A new study has now uncovered an unexpected link between this devastating neural degeneration and a protein whose absence causes a different neurological disease – the inherited mental retardation disorder called fragile X syndrome. In the Feb. 13 issue of the journal Public Library of Science Biology, University of Wisconsin-Madison researchers report that, in mice, the fragile X mental retardation protein may regulate the material responsible for the plaques and cell death seen in the brains of Alzheimer’s patients. If similar research can be confirmed in humans, it offers a glimmer of hope for developing a treatment for Alzheimer’s disease.
The telltale plaques of Alzheimer’s disease contain remnants of dying cells and clumps of a small, sticky scrap of a protein called beta-amyloid. When the gummy protein builds up in the brain, it can band together and wreak havoc inside neurons, damaging and ultimately killing them.
No one knows what triggers toxic beta-amyloid accumulation in the brain, but the sticky bits are made when the larger amyloid precursor protein is chopped up by enzymes, says Jim Malter, a pathologist in the UW-Madison School of Medicine and Public Health and senior author of the new study. Scientists have long hoped to prevent or treat Alzheimer’s disease by keeping the amyloid precursor protein in check: less precursor should mean less of the dangerous pieces, which in turn should mean less cell death.
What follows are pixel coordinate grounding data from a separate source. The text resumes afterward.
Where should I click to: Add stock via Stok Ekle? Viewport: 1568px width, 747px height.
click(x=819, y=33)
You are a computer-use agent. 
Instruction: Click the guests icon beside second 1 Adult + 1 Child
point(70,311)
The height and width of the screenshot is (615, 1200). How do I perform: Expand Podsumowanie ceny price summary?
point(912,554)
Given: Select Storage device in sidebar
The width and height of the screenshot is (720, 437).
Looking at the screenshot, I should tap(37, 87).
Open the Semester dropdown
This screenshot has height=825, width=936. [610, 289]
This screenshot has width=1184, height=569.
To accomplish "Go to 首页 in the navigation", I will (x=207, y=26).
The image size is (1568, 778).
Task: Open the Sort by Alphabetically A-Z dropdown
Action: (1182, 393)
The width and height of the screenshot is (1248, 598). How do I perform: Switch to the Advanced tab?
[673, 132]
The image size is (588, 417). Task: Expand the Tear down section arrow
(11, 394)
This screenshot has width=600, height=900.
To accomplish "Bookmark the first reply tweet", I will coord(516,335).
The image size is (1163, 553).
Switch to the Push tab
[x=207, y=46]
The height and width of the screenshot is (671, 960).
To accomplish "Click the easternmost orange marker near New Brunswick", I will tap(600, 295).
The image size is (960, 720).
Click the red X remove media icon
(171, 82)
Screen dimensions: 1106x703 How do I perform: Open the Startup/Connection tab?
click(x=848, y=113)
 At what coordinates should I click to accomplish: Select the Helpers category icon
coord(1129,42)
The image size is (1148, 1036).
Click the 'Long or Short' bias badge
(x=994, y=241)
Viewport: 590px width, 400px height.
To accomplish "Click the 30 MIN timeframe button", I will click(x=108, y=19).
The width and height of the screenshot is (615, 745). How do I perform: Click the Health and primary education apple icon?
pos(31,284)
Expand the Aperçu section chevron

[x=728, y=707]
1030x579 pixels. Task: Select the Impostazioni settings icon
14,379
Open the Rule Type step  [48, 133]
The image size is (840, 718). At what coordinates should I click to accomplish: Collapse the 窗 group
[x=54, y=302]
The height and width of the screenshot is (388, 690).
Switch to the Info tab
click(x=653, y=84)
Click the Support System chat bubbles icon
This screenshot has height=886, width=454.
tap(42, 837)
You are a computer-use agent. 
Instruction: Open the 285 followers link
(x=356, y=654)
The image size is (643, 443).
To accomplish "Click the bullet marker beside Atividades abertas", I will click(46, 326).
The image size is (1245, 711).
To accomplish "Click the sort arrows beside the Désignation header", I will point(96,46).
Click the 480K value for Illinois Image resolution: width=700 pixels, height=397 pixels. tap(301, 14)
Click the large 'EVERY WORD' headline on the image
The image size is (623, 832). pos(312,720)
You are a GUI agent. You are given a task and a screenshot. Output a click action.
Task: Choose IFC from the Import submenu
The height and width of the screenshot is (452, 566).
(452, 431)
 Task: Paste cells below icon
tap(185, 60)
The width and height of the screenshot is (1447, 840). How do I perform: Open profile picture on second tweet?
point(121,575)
The current study pinpoints the fragile X mental retardation protein as an important player in this control. Malter and colleague Cara Westmark found that it normally restricts production of the full-length amyloid precursor in mice, releasing the protein’s synthesis template only when the nerve cell is stimulated. By linking protein synthesis to neural activity, this regulation helps the brain cement useful connections while ignoring or eliminating worthless ones.
However, Malter and Westmark found that mice lacking the fragile X protein lost this level of control over the amyloid precursor and, subsequently, had much higher levels of the toxic beta-amyloid in their brains.
Links between developmental disabilities and degenerative disease do make sense, Malter says. Mental retardation and cognitive decline can reflect similar underlying problems, such as difficulties forming or maintaining correct neural pathways. Malter explains that the amyloid precursor protein was already known to be important at the sites of connections between neural cells and unusually high levels have been reported in patients with other developmental disorders, including autism and Down’s syndrome.
While the new finding does not mean that the fragile X protein is directly involved in Alzheimer’s disease, Malter says the result highlights a possible target for therapy. “Right now, there are no good drugs for Alzheimer’s disease,” he says. “The idea of reducing beta-amyloid seems sound in terms of treatment.”
Rather than target the fragile X protein itself, Malter envisions using drugs to block a cell-surface receptor, a gateway to the cell that kicks off the fragile X protein’s response to neural stimulation. In fact, he says, several drugs targeting the receptor already exist, originally developed decades ago as anti-anxiety treatments. He plans to start testing these compounds in mice to see if they can reduce build-up of the toxic protein.
If such drugs are effective against dangerous protein accumulation, they might be used for patients in the early stages of Alzheimer’s to prevent disease progression. Though unlikely to reverse existing Alzheimer’s symptoms, Malter says, “Keeping people at the same place would be a victory.”